December 23, 2021


The Office Is a Beautiful Place When Everyone Else Works from Home: A “Dilbert” Book. By Scott Adams. Andrews McMeel. $14.99.

     Have you ever considered the plight of cartoon characters during the COVID-19 pandemic? Not the cartoonists – the characters. Yes, cartoonists have issues of their own, since their strips must be turned in weeks or a month in advance, sometimes even more, and any reference to COVID-19 matters may be obsolete by the time a strip is actually used. But that is a small matter in comparison to the issues faced by cartoon characters, whose actions and reactions during the pandemic must make sense when their strips first appear and must continue to be readily understandable in the future, when the pandemic is but a distant, horrible memory. Hopefully this will not be too far in the future, but who knows?

     Any comic strip that focuses on family matters, for example, has to deal with how the cartoon children are educated during the pandemic, how (indeed, if) they have playdates, what their parents do to cope, how the kids interact with non-parental adults such as grandparents, and so on. But even these familial depredations pale beside the plight of Scott Adams’ character Dilbert and his associates – because the entire Dilbert strip is built around in-office white-collar corporate life, the exact element of everyday existence in society that largely ceased to exist in early 2020, has never returned to its pre-pandemic form, and may in fact be changed forever (at least to some extent). What can poor Dilbert do?

     It turns out that he can do quite a bit, thanks to Adams’ creativity in the latest Dilbert collection, aptly if lengthily titled The Office Is a Beautiful Place When Everyone Else Works from Home. For example, the book’s cover shows Dilbert in an otherwise empty office, wearing a surgical mask over his nose and mouth. Well, it may be over his mouth, but since Dilbert does not actually have a mouth – except under extreme duress in occasional strips – it is hard to be sure. The basic notion of office happiness depending on the absence of co-workers, though, comes through clearly. In fact, it is doubly clear in the strips in this collection that are not pandemic-related – that is, ones in which Dilbert, prior to work-at-home necessities, does have to deal with co-workers. There is, for example, the strip in which Dilbert says a co-worker should ask if he needs help, the co-worker says he needs so much of it that Dilbert needs to come in at 8:00 a.m. and work late, and Dilbert has no choice but to explain, “This is awkward, but I didn’t mean a word of what I said.” See? The problem with in-office work is that there are other people in the office.

     Dilbert gets stuck with this other-people stuff a lot, and not just with co-workers. There are also vendors, such as the one who says the network upgrade will take three months, to which Dilbert replies that the job bid said it would take 30 days, which leads the vendor to reply, “If we’re allocating blame, I’m not the one who was dumb enough to believe me.”

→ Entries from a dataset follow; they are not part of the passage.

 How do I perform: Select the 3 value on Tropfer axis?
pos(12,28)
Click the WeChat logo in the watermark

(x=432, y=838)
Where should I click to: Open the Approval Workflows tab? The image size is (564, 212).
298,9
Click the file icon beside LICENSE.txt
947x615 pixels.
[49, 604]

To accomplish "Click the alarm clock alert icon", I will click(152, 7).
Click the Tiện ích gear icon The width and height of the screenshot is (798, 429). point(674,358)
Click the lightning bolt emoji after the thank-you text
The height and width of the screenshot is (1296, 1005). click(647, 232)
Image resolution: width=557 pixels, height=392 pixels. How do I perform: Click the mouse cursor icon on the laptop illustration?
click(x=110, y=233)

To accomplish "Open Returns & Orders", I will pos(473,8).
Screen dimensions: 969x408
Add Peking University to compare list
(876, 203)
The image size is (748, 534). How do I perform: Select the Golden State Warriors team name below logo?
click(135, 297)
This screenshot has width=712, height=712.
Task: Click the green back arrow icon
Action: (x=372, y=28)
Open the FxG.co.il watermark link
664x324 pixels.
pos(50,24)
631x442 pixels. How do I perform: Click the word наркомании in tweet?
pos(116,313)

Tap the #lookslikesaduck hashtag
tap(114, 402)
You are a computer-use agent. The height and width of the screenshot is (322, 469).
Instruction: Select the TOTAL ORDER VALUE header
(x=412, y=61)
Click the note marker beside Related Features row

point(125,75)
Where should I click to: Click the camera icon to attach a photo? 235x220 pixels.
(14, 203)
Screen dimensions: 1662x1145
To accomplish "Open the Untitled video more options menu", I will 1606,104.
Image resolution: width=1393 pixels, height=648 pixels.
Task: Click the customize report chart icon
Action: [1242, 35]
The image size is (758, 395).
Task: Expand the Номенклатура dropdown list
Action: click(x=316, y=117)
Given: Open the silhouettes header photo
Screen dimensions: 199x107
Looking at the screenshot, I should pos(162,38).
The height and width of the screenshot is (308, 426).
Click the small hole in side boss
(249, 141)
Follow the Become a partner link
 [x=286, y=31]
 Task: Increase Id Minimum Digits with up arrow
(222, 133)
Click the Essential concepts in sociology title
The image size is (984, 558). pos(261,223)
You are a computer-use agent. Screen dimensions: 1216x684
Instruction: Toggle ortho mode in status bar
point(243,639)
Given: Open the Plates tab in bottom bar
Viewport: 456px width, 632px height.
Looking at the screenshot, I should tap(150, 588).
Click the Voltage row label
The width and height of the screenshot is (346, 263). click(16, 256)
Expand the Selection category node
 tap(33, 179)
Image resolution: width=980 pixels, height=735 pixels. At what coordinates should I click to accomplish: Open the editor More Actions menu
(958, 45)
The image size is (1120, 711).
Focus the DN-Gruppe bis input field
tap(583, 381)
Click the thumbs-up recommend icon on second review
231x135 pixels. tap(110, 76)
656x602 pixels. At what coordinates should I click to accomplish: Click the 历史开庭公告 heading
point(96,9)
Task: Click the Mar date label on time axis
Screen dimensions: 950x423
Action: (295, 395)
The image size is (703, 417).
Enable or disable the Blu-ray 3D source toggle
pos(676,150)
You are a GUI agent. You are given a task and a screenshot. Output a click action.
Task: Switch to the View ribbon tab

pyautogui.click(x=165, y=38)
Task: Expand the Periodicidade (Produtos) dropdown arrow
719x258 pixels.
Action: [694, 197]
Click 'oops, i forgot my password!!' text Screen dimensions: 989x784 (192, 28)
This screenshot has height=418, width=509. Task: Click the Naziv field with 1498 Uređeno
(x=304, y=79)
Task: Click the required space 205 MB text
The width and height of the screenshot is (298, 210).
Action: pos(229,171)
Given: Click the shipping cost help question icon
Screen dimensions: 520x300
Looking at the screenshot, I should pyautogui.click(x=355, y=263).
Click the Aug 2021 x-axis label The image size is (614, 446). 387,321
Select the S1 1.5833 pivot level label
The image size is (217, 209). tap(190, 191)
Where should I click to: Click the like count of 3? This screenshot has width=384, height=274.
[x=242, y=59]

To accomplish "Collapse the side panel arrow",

     Ah, but then there is pandemic life, which proves to be comparatively wonderful. True, Dogbert is unhappy at having Dilbert under foot…err, under paw…all day, but Dilbert gets a nice couch on which to work instead of his usual fabric-covered box, and the absence of the sociopaths in other cubicles produces both contentment and productivity. In fact, COVID-19 may just be the best thing that has happened to the Dilbertian workplace. That is, until pandemic life gets infected by pre-pandemic life, in the form of the Pointy Haired Boss (who hires a stalker to peek in employees’ windows to be sure they are really working). And then there are the effects of social media (which prove even more addictive during the pandemic than before). And the effects of pandemic-specific items (speaking of addictions: hand sanitizer). It turns out that no matter which way Dilbert and his colleagues (or co-victims) turn, the same old problems come up again and again – except when new problems take their place. It is all enormously depressing, as if the pandemic itself weren’t depressing enough. But here’s the thing: it is not depressing to follow the pandemic miserableness of Dilbert, and Adams’ other characters, even when they are experiencing things that, in the non-cartoon world, lie somewhere between horrible and awful. There is something curiously refreshing about the basic lesson of The Office Is a Beautiful Place When Everyone Else Works from Home. And that lesson is that no matter how much things change externally in the workplace, and no matter what evil viral stuff is threatening everyone’s internal workings, the machinations of everyday corporate life will find a way to come through pretty much as they always have. True, that means things will be pretty awful for the cartoon characters subjected to this particular form of surreality, but they suffer for the greater good of lessening the suffering of all the pandemic-afflicted workers who do not have the good (or bad) fortune to have their lives chronicled by Scott Adams. It turns out that whatever new miseries COVID-19 may bring, the old miseries remain in place, lurking in the background just as viruses sometimes do in the body, biding their time, waiting for an opportunity to re-emerge and plague the continuing existence of cartoon characters – and those who follow their misadventures.